The best-preserved archaeological material was unearthed in a burial area of roughly 13,000 square meters (139,930 sq feet). It has been dated to between the final stages of the Iron Age and the 8th to 7th century BC and includes 88 tombs.

Weapons were uncovered in the male tombs, while the female tombs included bronze ornaments such as bracelets and pendants.

“The grave artifacts also included large quantities of vases of different shapes, often stacked on top of each other, usually laid at the feet of the deceased in a reserved space,” the local cultural heritage authority said.

“This archaeological discovery is of decisive importance for the history of our culture,” Amorosi Mayor Carmine Cacchillo said, as reported by Reuters.

Iron-Age cultures of Italy

Many different cultures inhabited the land mass that eventually became Italy, during the late Iron Age. The most well-known of them being the Villanova culture, the name of which is derived from a locality in the frazione Villanova of Castenaso, Citta metropolitana di Bologna, in Emilia, Italy, where a necropolis was discovered by Giovanni Gozzadini in 1853-1856.

It succeeded the Proto-Villanovan culture during the Iron Age in the territory of Tuscany and northern Lazio, and spread in parts of Romagna, Campania, and Fermo in the Marche.

The main characteristic of the Villanovans (with some similarities with the so-called Proto-Villanovan period of the late Bronze Age) was the cremation burials, in which the deceased’s ashes were housed in bi-conical urns and buried.

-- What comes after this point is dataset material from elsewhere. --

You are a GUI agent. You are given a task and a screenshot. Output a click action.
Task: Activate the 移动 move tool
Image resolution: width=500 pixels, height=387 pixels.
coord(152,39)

The burial characteristics relate the Villanovan culture to the Central European Urnfield culture, and Hallstatt culture – which succeeded the Urnfield culture.

Other Iron Age peoples included the Latial culture, Este culture, Golasecca culture, Fritzens-Sanzeno culture, and the Camuni.

The Golasecca culture developed starting from the early Iron Age in the northwestern Po plain. It takes its name from Golasecca, a locality next to the Ticino where, in the early 19th century, abbot Giovanni Battista Giani of Italy, excavated its first findings – some fifty necropolis tombs with ceramics and metal objects.

Remains of the Golasecca culture span an area of around 20,000 square kilometers (7,700 miles) south to the Alps, between the Po, Sesia, and Serio rivers, dating from the ninth to the fourth century BC.

Their origins can be directly traced from that of Canegrate and to the so-called Proto-Golasecca culture (12th–10th centuries BC). The Golasecca culture traded with the Etruscans and the Hallstatt culture to the north, later reaching the Greek world and trading oil, wine, bronze objects, ceramics, and others, along with northern Europe, where they traded tin and amber from the Baltic coast.